EXTRACT
━━━━━━━━━━━━━━━━

But in the meantime, the gardens' production keeps demanding attention. Tammy is cleaning out her produce for the next few days, as she and Mike take a bit of time off. So she sent me home today with two bags of greens - chard and mustard - and a gallon of lovely little San Marzano tomatoes. I put the tomatoes in the oven at 425, splashed with a bit of olive oil and salt. They roasted for about 45 minutes and are wonderful. (A before-and-after pair of photos is above.) I'm having a hard time not taking one each time I walk past the roasting pan. Soon enough, our own tomatoes will ripen in great quantities. Right now, the garden is a jungle of green tomatoes.
OK, back to glazing.

Friday, August 6, 2010

A few frying moments with Morone Saxatilis




There are still a few glazes waiting to be mixed out in the studio for next week's firing. But ...

━━━━━━━━━━━━━━━━

ENTRIES PROVIDED

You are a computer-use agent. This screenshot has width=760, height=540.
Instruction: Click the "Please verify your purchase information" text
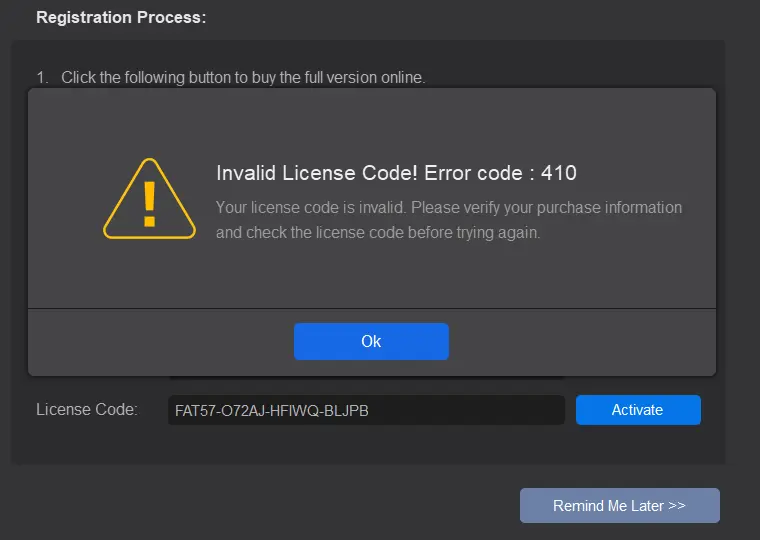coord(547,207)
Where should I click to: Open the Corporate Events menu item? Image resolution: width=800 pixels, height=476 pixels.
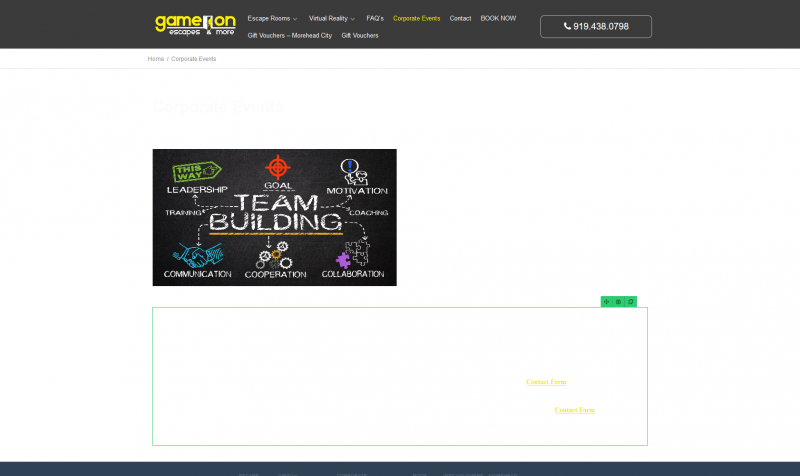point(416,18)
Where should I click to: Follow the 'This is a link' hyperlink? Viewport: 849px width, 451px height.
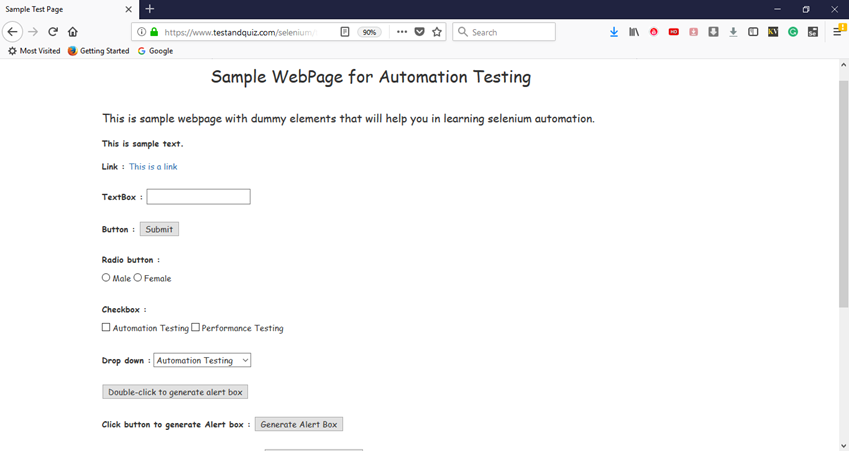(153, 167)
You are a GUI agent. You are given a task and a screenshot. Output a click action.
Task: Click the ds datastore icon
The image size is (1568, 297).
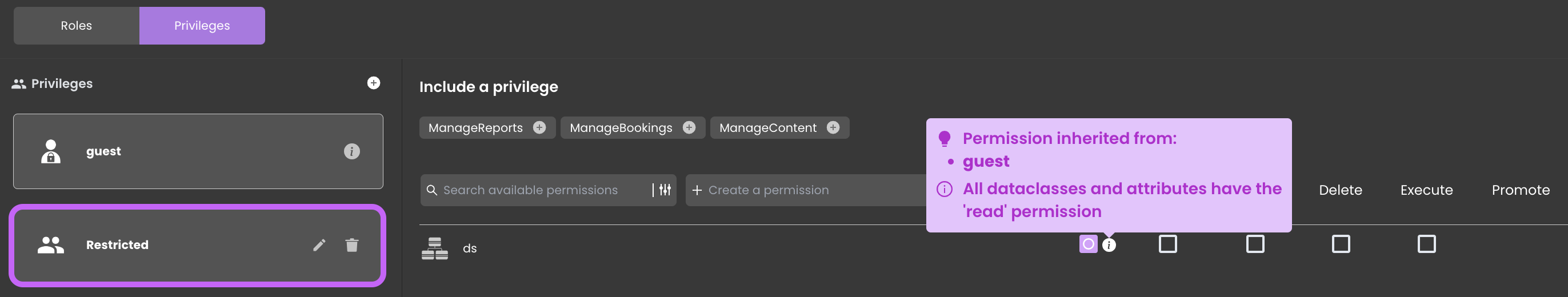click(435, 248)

━━━━━━━━━━━━━━━━

WHAT YOU WILL DO
1 - From the blog excerpt above, echo the passage starting at "But in the meantime, the" and ending at "back to glazing.".
2 - Answer these questions using the blog excerpt above, one per line:
(a) Which two kinds of greens came home in the bags?
(b) At what oven temperature were the tomatoes roasted?
(c) What date appears in the heading after "OK, back to glazing."?

RESULTS OF THE TASKS
1 -
But in the meantime, the gardens' production keeps demanding attention. Tammy is cleaning out her produce for the next few days, as she and Mike take a bit of time off. So she sent me home today with two bags of greens - chard and mustard - and a gallon of lovely little San Marzano tomatoes. I put the tomatoes in the oven at 425, splashed with a bit of olive oil and salt. They roasted for about 45 minutes and are wonderful. (A before-and-after pair of photos is above.) I'm having a hard time not taking one each time I walk past the roasting pan. Soon enough, our own tomatoes will ripen in great quantities. Right now, the garden is a jungle of green tomatoes.
OK, back to glazing.

2 -
(a) Chard and mustard
(b) 425
(c) Friday, August 6, 2010